Entries on locating words and elements:
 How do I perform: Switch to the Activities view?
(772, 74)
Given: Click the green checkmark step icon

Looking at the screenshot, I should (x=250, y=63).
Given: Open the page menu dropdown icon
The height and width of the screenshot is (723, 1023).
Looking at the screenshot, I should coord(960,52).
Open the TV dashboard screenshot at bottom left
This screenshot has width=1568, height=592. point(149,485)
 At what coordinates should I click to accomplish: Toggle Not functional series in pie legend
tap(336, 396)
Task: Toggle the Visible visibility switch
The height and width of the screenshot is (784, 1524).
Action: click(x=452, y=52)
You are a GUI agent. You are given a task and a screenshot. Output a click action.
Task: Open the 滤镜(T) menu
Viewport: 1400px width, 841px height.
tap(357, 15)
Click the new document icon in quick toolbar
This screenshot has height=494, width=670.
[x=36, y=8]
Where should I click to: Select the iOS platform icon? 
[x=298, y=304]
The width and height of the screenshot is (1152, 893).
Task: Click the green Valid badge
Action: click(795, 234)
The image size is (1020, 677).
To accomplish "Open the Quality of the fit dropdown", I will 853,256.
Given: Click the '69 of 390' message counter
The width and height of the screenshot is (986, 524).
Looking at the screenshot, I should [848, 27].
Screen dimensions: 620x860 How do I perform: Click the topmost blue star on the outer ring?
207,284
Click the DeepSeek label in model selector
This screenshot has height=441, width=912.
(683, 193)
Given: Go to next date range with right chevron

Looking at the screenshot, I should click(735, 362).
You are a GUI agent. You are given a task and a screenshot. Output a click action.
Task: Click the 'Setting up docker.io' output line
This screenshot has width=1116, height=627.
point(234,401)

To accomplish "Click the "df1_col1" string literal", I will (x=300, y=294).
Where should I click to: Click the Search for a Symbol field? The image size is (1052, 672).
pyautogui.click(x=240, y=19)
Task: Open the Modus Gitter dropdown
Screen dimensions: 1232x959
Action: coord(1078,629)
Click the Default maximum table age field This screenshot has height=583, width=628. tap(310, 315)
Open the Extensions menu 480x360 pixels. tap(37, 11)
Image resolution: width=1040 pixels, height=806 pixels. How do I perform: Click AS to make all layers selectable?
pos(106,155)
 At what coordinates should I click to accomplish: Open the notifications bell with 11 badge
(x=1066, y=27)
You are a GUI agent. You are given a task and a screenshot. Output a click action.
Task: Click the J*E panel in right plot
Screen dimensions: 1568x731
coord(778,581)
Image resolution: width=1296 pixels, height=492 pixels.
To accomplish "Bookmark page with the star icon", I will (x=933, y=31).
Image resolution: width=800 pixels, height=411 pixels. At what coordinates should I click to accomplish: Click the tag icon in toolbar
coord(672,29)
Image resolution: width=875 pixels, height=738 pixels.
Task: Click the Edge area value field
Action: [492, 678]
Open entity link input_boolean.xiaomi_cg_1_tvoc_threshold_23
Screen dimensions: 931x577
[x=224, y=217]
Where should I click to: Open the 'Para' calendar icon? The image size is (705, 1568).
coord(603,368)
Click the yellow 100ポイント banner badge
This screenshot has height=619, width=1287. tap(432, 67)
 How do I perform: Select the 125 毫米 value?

Goal. Write out the entries verbatim, from the start through the line containing "[x=36, y=8]", including that line.

Response to the exercise.
 How do I perform: Switch to the Activities view?
(772, 74)
Given: Click the green checkmark step icon

Looking at the screenshot, I should (x=250, y=63).
Given: Open the page menu dropdown icon
The height and width of the screenshot is (723, 1023).
Looking at the screenshot, I should coord(960,52).
Open the TV dashboard screenshot at bottom left
This screenshot has width=1568, height=592. point(149,485)
 At what coordinates should I click to accomplish: Toggle Not functional series in pie legend
tap(336, 396)
Task: Toggle the Visible visibility switch
The height and width of the screenshot is (784, 1524).
Action: click(x=452, y=52)
You are a GUI agent. You are given a task and a screenshot. Output a click action.
Task: Open the 滤镜(T) menu
Viewport: 1400px width, 841px height.
tap(357, 15)
Click the new document icon in quick toolbar
This screenshot has height=494, width=670.
[x=36, y=8]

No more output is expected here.